**Fragen zum Material:**
[1] Welcher Anteil der Händler führt laut dem Text zum Forderungseinzug bei Onlinehändlern überhaupt keine Mahn- und Inkassomaßnahmen durch?
[2] Führen Sie bitte den Text zum Forderungseinzug bei Onlinehändlern nach seinem letzten Satz weiter.

### Quelldokument

Während die oben sichtbare Statistik sich auf Umfragen bei Händlern bezieht, die grundsätzlich Inkasso und professionellen Forderungseinzug betreiben, zeigt die u.g. Statistik, dass fast ein Drittel der Händler überhaupt keine Mahn- und Inkassomaßnahmen durchführt:
Diese Erkenntnis ist schon erstaunlich: Jeder dritte Onlinehändler scheint also den konzentriert verfolgten Einzug überfälliger Zahlungen zu verzichten und die Forderung im Zweifel nach einer Weile einfach abzuschreiben. Warum?!, fragt man sich da als ’naiver‘ Verbraucher.

######
### Eingabedaten

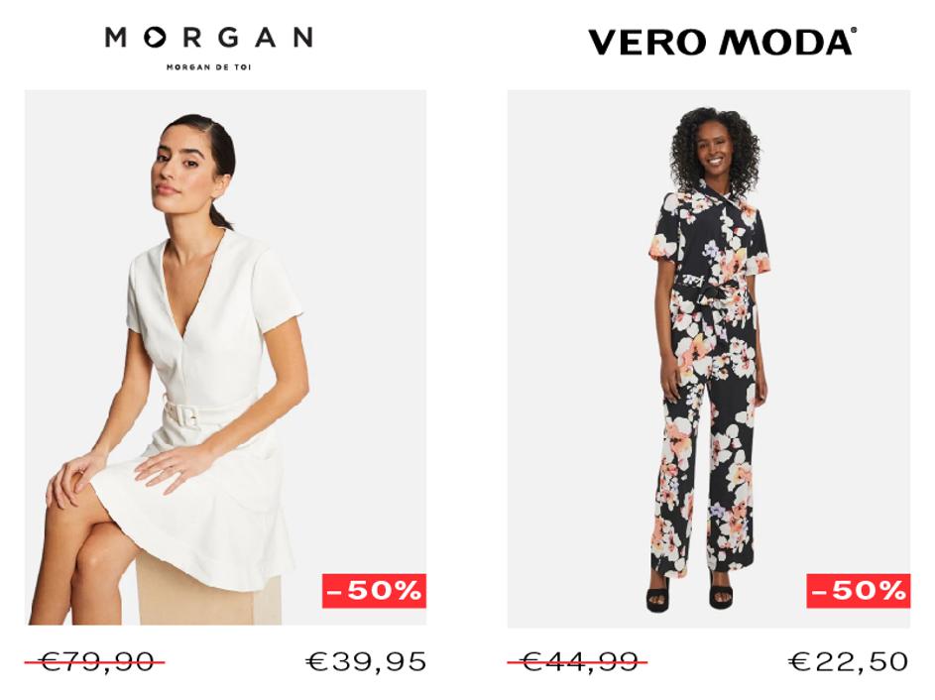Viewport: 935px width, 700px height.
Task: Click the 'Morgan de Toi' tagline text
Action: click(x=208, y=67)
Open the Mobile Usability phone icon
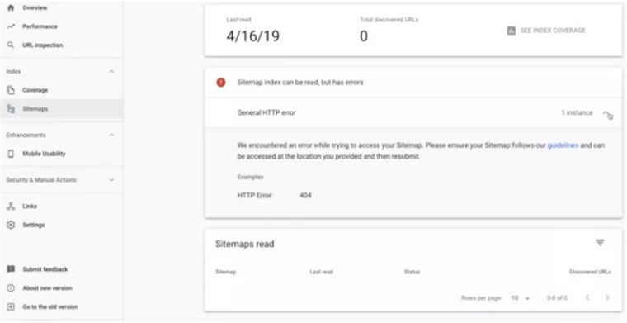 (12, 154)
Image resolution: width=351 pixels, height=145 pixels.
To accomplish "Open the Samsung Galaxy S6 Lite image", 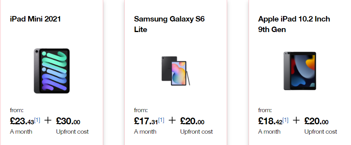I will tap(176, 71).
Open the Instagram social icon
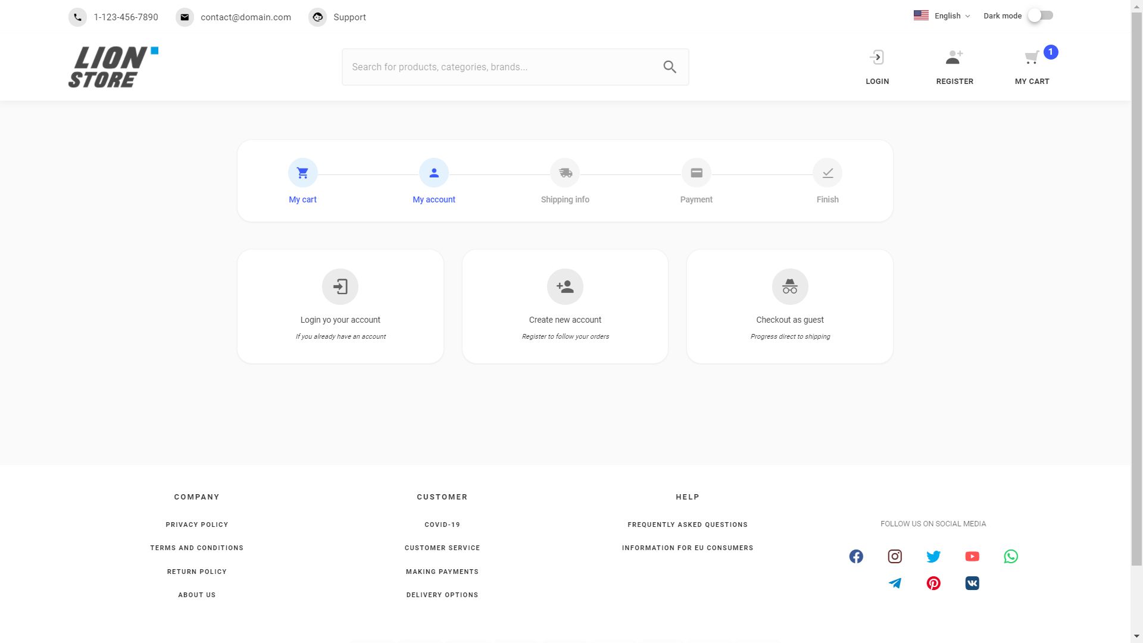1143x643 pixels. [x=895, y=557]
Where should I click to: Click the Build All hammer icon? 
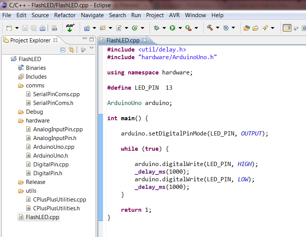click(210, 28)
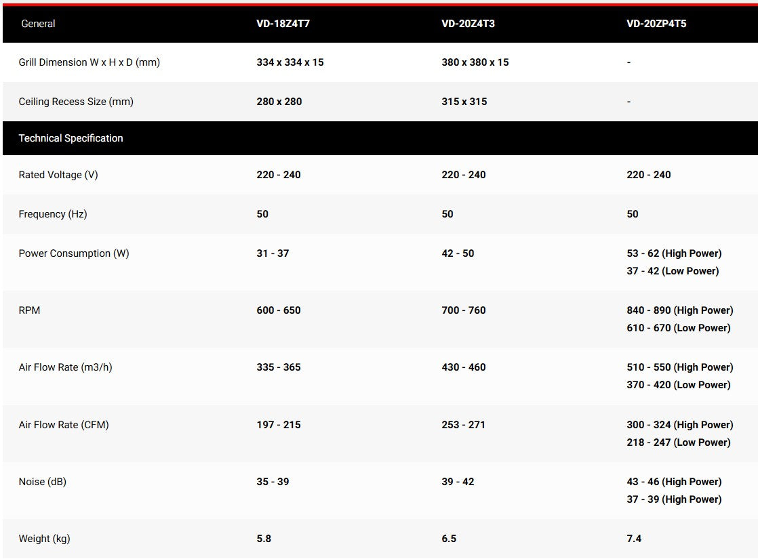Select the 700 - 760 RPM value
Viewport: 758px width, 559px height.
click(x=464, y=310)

######

**Antworten je Aufgabe:**
[1] Fast ein Drittel der Händler.

[2]
Ein Teil der Antwort liegt sicherlich in den Kosten, die vollständiges Inkasso mit sich bringen kann. Schließlich ist die Beitreibung der offenen Forderung im Zweifel ein langwieriger Prozess, denn eine einfache Mahnung genügt in den seltensten Fällen. Insbesondere dann nicht, wenn die „Nichtzahlung“ kein Versehen, sondern bewusste Absicht ist. Bis dann alle nötigen Schritte vom gerichtlichen Mahnbescheid bis zum Erwirken eines „Titels“ vor Gericht durchlaufen sind, vergeht Zeit und entstehen ständig Kosten. Und dass man einen gerichtlichen Beschluss erwirkt hat, heißt ja noch lange nicht, dass und wann man sein Geld als Händler tatsächlich noch sieht.
Was kann man als Händler also machen?
Grundsätzlich sind die Zahlungsausfälle bzw. Mahn- und Inkassoverfahren bei bestimmten Zahlungswegen besonders häufig, wie die folgende Statistik zeigt:
In der o.g. Statistik wird sichtbar: das größte Risiko hat der Händler, wenn er „Zahlung auf Rechnung“ zulässt. Bei rund jeder 11. Bestellung mit diesem vom Kunden gewählten Zahlverfahren gibt es Probleme (8,3%).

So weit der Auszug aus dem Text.